ИСХОДНЫЙ ОТРЫВОК:
++++++++++++++++++++

В городе, через двадцать лет, я – переводчица на машиностроительном заводе – могла рассчитывать лишь на себя. В пять утра я вставала, в полседьмого начиналась работа. Из громкоговорителей на заводском дворе по утрам разносился гимн. В обеденный перерыв оттуда же звучали рабочие хоры. Но у рабочих, присевших, чтобы поесть, были пустые – словно латунные – глаза, измазанные машинным маслом руки и завтраки, завернутые в газету. Перед тем, как съесть кусочек сала, они ножом соскребывали с него черную типографскую краску. Два года прошли будничным шагом, один день походил на другой.

На третий год однообразию настал конец. За одну неделю в моем кабинете трижды появлялся прямо с утра ширококостный верзила с искрящимися синими глазами: богатырь из тайной полиции.

В первый раз он, не садясь, обругал меня и ушел.

Во второй раз он снял куртку, повесил ее на ключ, торчавший в дверце шкафа, и сел. В то утро я принесла из дому тюльпаны и ставила их в вазу. Он понаблюдал за моими действиями и похвалил за необыкновенное знание людей. Голос у него был склизкий. И мне стало не по себе. Я опровергла похвалу и заверила его, что разбираюсь в тюльпанах, но не в людях. Он зловеще сказал, что знает меня лучше, чем я тюльпаны. Затем перебросил куртку через руку и ушел.

В третий раз он уселся, а я осталась стоять, на мой стул он положил портфель. Поставить портфель на пол я не решилась. Он обозвал меня топоумной дурой, бездельницей, испорченной гулящей сукой. Сдвинув мои тюльпаны на край стола, он посередине положил чистый лист бумаги и ручку. Рявкнул: «Пиши». Я писала, стоя, то, что он диктовал: имя, год рождения и адрес. Ну а затем – что я обязуюсь никому, независимо от степени близости или родства , не сообщать о том, что я… – и прозвучало то страшное слово colaborez – что я сотрудничаю. Это слово я уже не написала. Я положила ручку и отошла к окну, поглядела на пыльную улицу. Без асфальта, с выбоинами и сутулыми домами. Вдобавок эта запущенная улица называлась strada Gloriei, улица Славы. На улице Славы в ветвях облетевшей шелковицы сидела кошка, заводская кошка с разорванным ухом. Над ней висело желтым барабаном раннее солнце. Я сказала: «N-am caracterul», у меня не тот характер. Я это сказала улице за окном. Слово ХАРАКТЕР превратило сотрудника тайной полиции в истерика. Он разорвал листок, на котором я писала, и бросил обрывки под стол. Однако спохватился – видно, должен был отчитаться о вербовке перед своим начальством: нагнулся, собрал все обрывки и бросил в портфель. Потом глубоко вздохнул и, признавая свое поражение, швырнул в стену вазу с тюльпанами. Ваза разбилась вдребезги, в воздухе будто зубы скрипнули. Уже с портфелем под мышкой он тихо обронил: «Еще пожалеешь, мы тебя в реке утопим». Я сказала, будто обращаясь к себе: «Подпишу – с собой рядом жить не смогу. И придется самой это сделать. Пусть лучше вы». Когда я оглянулась, дверь кабинета была открыта: он уже ушел. А на улице, на strada Gloriei, заводская кошка перескочила с шелковицы на крышу дома. Ветка подрагивала, как трамплин.

++++++++++++++++++++

ИСХОДНЫЙ МАТЕРИАЛ:
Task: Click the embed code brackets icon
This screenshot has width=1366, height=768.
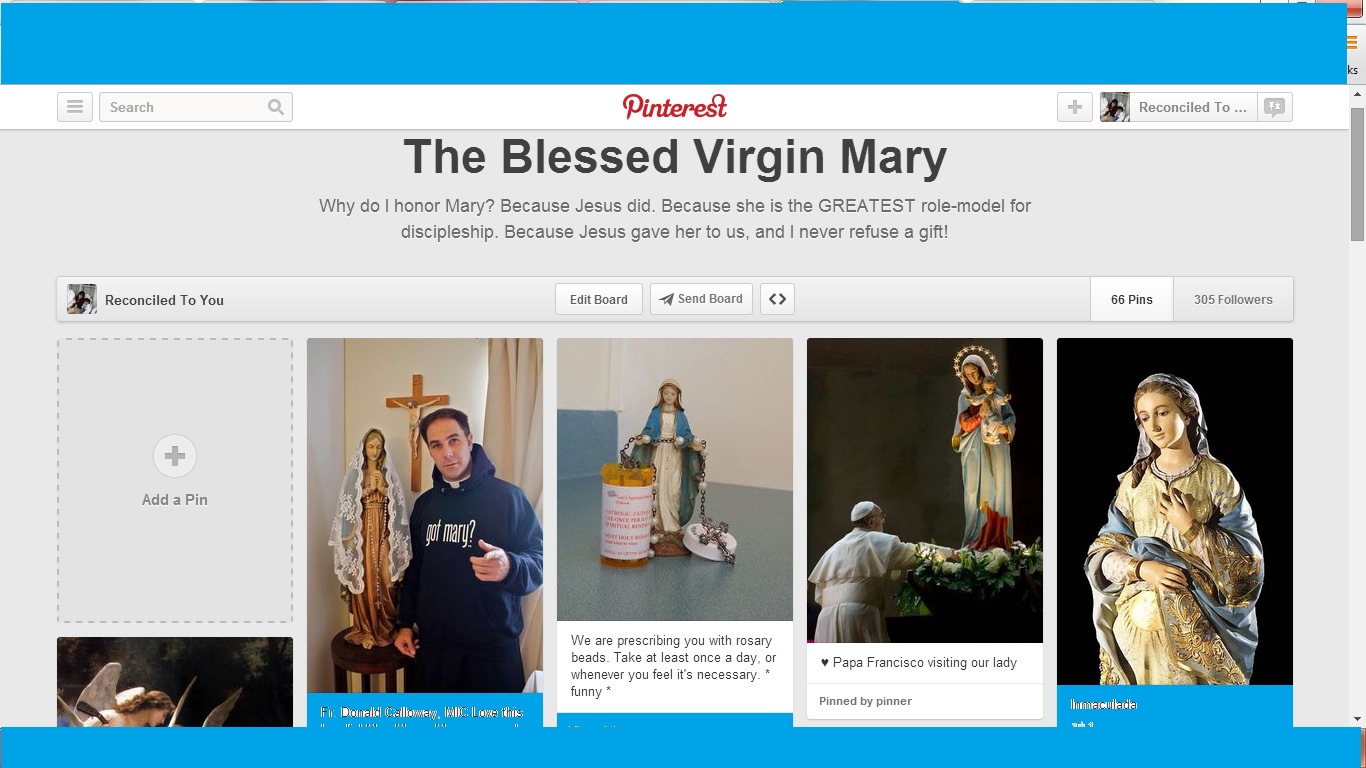Action: pyautogui.click(x=777, y=299)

++++++++++++++++++++

ЗАДАНИЕ 1: Переведите на английский язык предложение из исходного отрывка: «В пять утра я вставала, в полседьмого начиналась работа».
ЗАДАНИЕ 2: Как в исходном отрывке называлась улица за окном кабинета переводчицы?
ЗАДАНИЕ 3: Допишите следующую часть рассказа о переводчице с машиностроительного завода, начав сразу после последнего предложения исходного отрывка.

ОЖИДАЕМЫЙ ОТВЕТ 1: I got up at five in the morning, and work began at six-thirty.

ОЖИДАЕМЫЙ ОТВЕТ 2: Strada Gloriei, то есть улица Славы.

ОЖИДАЕМЫЙ ОТВЕТ 3:
На следующий день началось измывательство. Требовали, чтобы я убиралась с завода. Меня обязали ежедневно, в полседьмого утра являться к директору. Каждое утро в его кабинете вместе с ним сидели профсоюзный начальник и партийный секретарь. Как мать прежде спрашивала «Носовой платок у тебя есть?», так спрашивал теперь директор по утрам: «Новая работа у тебя есть?». В ответ я каждый раз повторяла одно и то же: «Я не ищу работу, мне нравится на заводе. Я бы хотела здесь проработать до пенсии».

Однажды, придя утром, я увидела, что мои толстые словари лежат на полу в коридоре, возле двери в кабинет. Я заглянула в дверь: за моим письменным столом сидел незнакомый инженер. Он сказал: «Нужно стучать перед тем как войти. Ты здесь ничего не забыла, это мое место». Домой я уйти не смела, иначе дала бы повод уволить меня за прогул. Именно теперь, когда у меня отняли кабинет, я не могла отсутствовать и должна была аккуратно приходить на работу.

Моя подруга, которой я каждый день все рассказывала на обратном пути по убогой strada Gloriei, первое время освобождала для меня угол на своем письменном столе. Но в какое-то утро она встретила меня перед дверью своего кабинета: «Не могу тебя впустить, все говорят, что ты стукачка». Травлю, так сказать, спустили в низы: пустили слух среди сотрудников. Это было хуже всего. От нападок еще можно защищаться, против сплетни ты бессилен. Каждый день я готовилась ко всему, даже к смерти. Но к такой подлости не была готова. Здесь не могла помочь никакая готовность. Клевета в тебя набивается грязью – и ты задыхаешься, потому что не можешь себя защитить. В глазах сотрудников я была именно тем, чем отказалась стать. Если бы я стучала, они бы, ничего не подозревая, мне доверяли. Они, в сущности, наказывали меня за то, что я их пощадила.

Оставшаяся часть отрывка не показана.